His computer-engineering prowess came in handy when he wrote the code for European Watch Company’s website, which innovatively refreshed whenever a watch was sold, ensuring that online shoppers saw the most current reflection of EWC’s inventory—the same code is still used today.
EWC became a family affair when Gajei’s son, Joshua Ganjei, joined the business in 2011. The younger Ganjei, who now serves as CEO, possesses an almost savant-level ability to assimilate watch names, references, calibers, prices and provenance. With two Ganjeis aboard and a 25-person staff, EWC most recently moved to its third Newbury Street location, where top prices have now surpassed $3 million.
“Over the past three decades, the watch market has transformed dramatically,” Joshua says. “With booming interest and heightened awareness, fueled by brand advertising and the rise of the internet, the launch of Instagram was a game-changer. Today, once-hidden timepieces are showcased globally, turning personal collections into celebrated works of art.”
EWC’s ticking treasures are covetable enough to make collectors gawk but beautiful enough to make the uninformed fixate. There’s the famously asymmetrical Cartier Crash, 1991 Edition, a king-sized contorted ode to London’s Swinging Sixties. The model was originally limited to just a few dozen examples that were only available at Cartier’s London boutique through the late 1960s and early 1970s, but even these one-of-400 1990s-era reissues have approached $1 million sale prices at auction, per Revolution Watch.
Several F.P. Journe references are featured, including a 2019 Astronomic Souveraine Grande Complication, which boasts a whopping 18 complications like a sunrise/sunset indicator, annual calendar, and star position-tracking sidereal time. Rolex also gets lots of love, with the Swiss watchmaker’s section led off by a dazzlingly ornate Daytona Ref. 116595RBOW that features no less than 36 multi-colored sapphires set on its bezel and 56 white diamonds on its lugs.

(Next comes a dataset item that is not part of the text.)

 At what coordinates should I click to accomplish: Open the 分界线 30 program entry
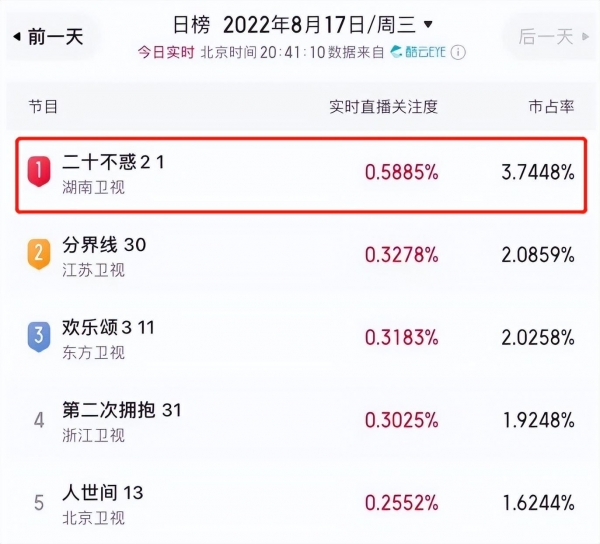coord(104,245)
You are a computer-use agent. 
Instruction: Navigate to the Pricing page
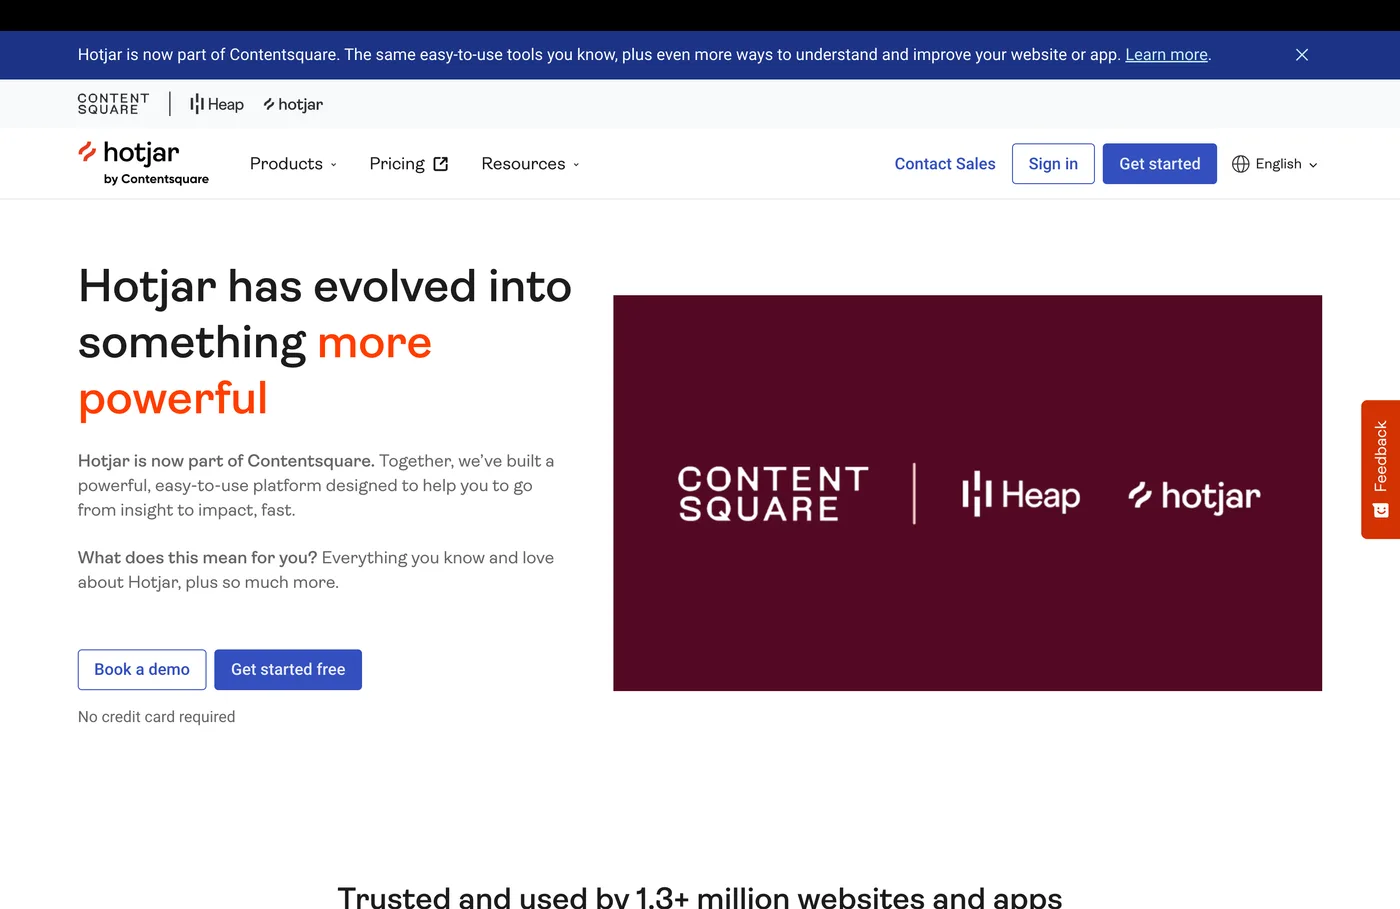(397, 163)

“A Rolex sport model, such as a Submariner or Daytona, is considered a staple in a gentleman’s everyday wear due to its versatility and long-term value retention,” Joshua adds. “Rolex stands out as one of the most impressive brands historically, consistently excelling in its offerings. Including a classic dress watch in one’s collection—something suitable for wearing with a dress shirt—provides a well-rounded selection when paired with a Rolex.”
But the watchmaker that populates the largest number of pages is Patek Philippe. Not so coincidentally, Joshua’s favorite of the bunch is his personal Patek Philippe Grand Complication Minute Repeater Perpetual Calendar, Ref. 3974J.
“Among my collection, my favorite piece from the Connoisseur’s Guide is the 3974. This watch, a perpetual calendar minute repeater, was my holy grail,” he says. “It remains securely stored in my safe. In my opinion, the ultimate acquisition should be a Patek Philippe Grand Complication. This could encompass a perpetual calendar, a perpetual calendar chronograph, or even more intricate mechanisms such as a minute repeater. A Patek Philippe Grand Complication epitomizes timeless elegance, class, and sophistication.”
Motivations to spend five, six or seven figures on an accessory will vary, as “people buy
watches for various reasons—celebrating personal milestones, securing long-term investments or
simply reveling in the thrill of acquiring something new and valuable.” If none of those reasons
apply, just adopt the Ganjeis’ simple criteria: “We buy what we like.”